Identification of a Functional Vitamin D Response Element in the Murine Insig-2 Promoter and Its Potential Role in the Differentiation of 3T3-L1 Preadipocytes

• Published in: Molecular endocrinology (Baltimore, Md.) Vol. 19; no. 2; pp. 399 - 408
• Main Authors: Lee, Seunghee, Lee, Dong-Kee, Choi, Eunho, Lee, Jae W
• Format: Journal Article
• Language: English
• Published: United States Endocrine Society 01.02.2005; Oxford University Press
• Subjects: 3T3-L1 Cells; Adipocytes - cytology; Adipocytes - metabolism; Animals; Base Sequence; Bone Marrow Cells - cytology; Calcitriol - metabolism; Cell Differentiation; Dimerization; DNA Primers - chemistry; Dose-Response Relationship, Drug; Intracellular Signaling Peptides and Proteins - genetics; Ligands; Membrane Proteins - genetics; Mice; Models, Biological; Molecular Sequence Data; Plasmids - metabolism; PPAR gamma - metabolism; Promoter Regions, Genetic; Protein Binding; Receptors, Calcitriol - metabolism; Response Elements; Retinoid X Receptors - metabolism; Reverse Transcriptase Polymerase Chain Reaction; Transcriptional Activation; Transfection; Vitamin D - metabolism
• ISSN: 0888-8809; 1944-9917
• DOI: 10.1210/me.2004-0324

Insulin-induced gene-1 (Insig-1) and its homolog Insig-2 encode closely related proteins of the endoplasmic reticulum that block proteolytic activation of sterol regulatory element binding proteins, membrane-bound transcription factors that activate synthesis of cholesterol and fatty acids in animal cells.
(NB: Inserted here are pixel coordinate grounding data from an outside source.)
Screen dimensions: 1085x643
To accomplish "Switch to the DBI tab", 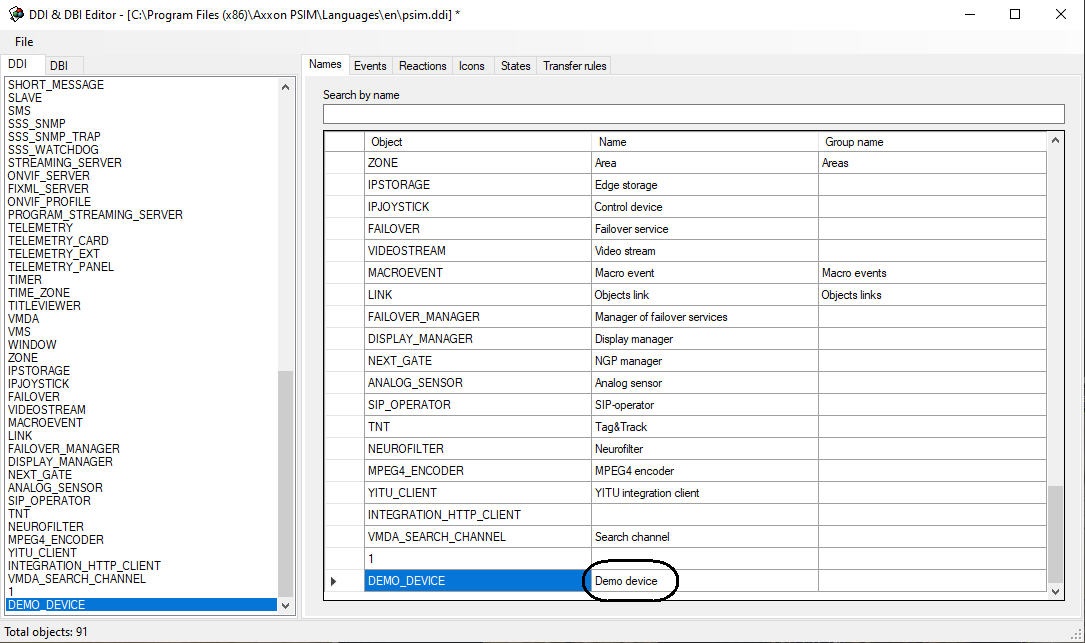I will [x=59, y=65].
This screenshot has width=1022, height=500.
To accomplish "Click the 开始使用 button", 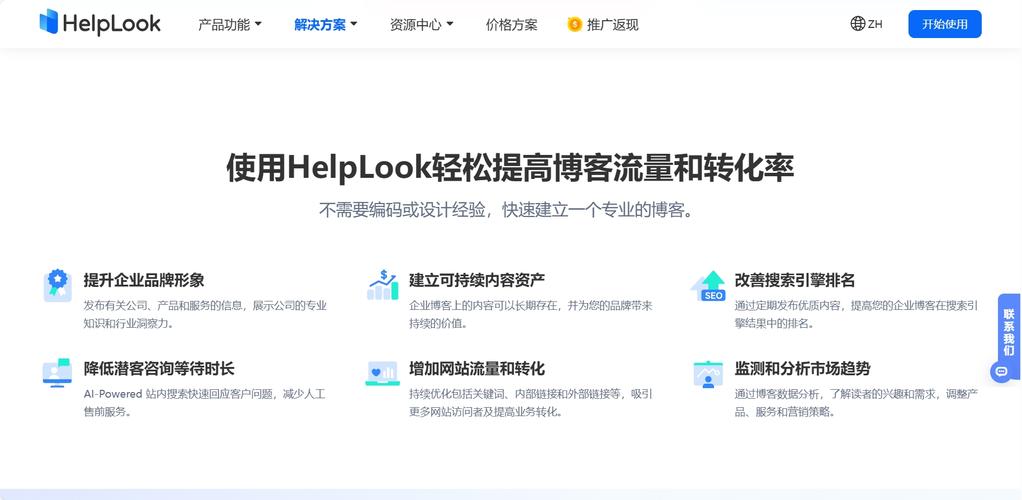I will 944,24.
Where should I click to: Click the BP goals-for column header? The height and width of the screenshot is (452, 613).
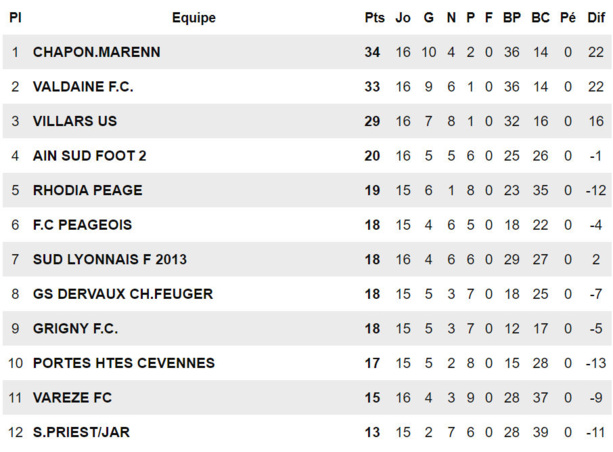[x=512, y=18]
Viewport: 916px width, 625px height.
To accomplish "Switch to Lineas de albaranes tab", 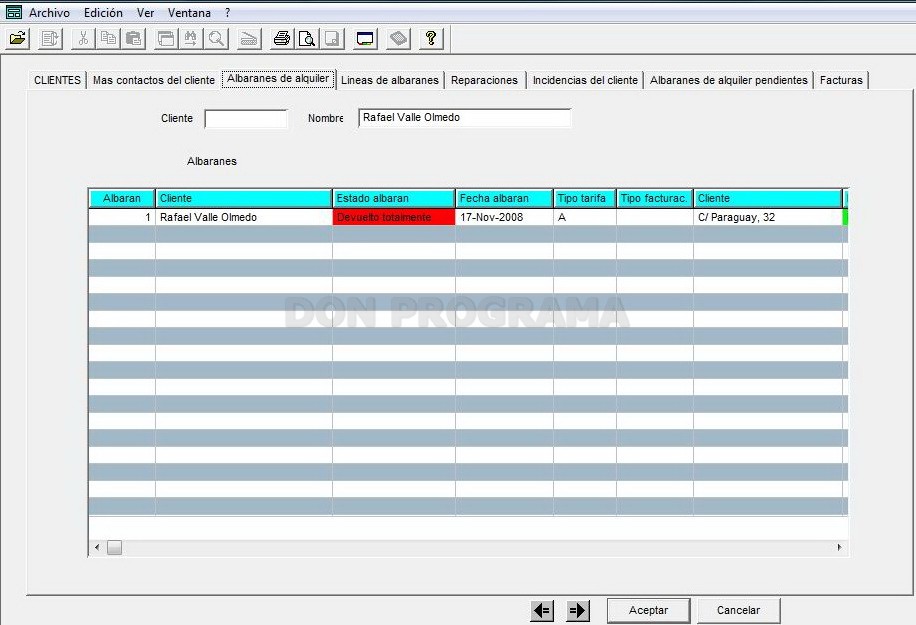I will tap(390, 80).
These proteins also restrict lipogenesis in mature adipocytes and block differentiation of preadipocytes. Herein, we identified a novel 1α,25-dihydroxyvitamin D3 [1,25-(OH)2D3] response element in the promoter region of Insig-2 gene, which specifically binds to the heterodimer of retinoid X receptor and vitamin D receptor (VDR) and directs VDR-mediated transcriptional activation in a 1,25-(OH)2D3-dependent manner. Interestingly, 1,25-(OH)2D3 is known to directly suppress the expression of peroxisome proliferator-activated receptor γ2 protein and inhibits adipocyte differentiation of 3T3-L1 preadipocytes and murine bone marrow stromal cells. Consistent with an idea that the antiadipogenic action of 1,25-(OH)2D3 may also involve up-regulation of Insig-2, we found that 1,25-(OH)2D3 transiently but strongly induces Insig-2 expression in 3T3-L1 cells. This novel regulatory circuit may also play important roles in other lipogenic cell types that express VDR, and collectively our results suggest an intriguing, new linkage between 1,25-(OH)2D3 and lipogenesis.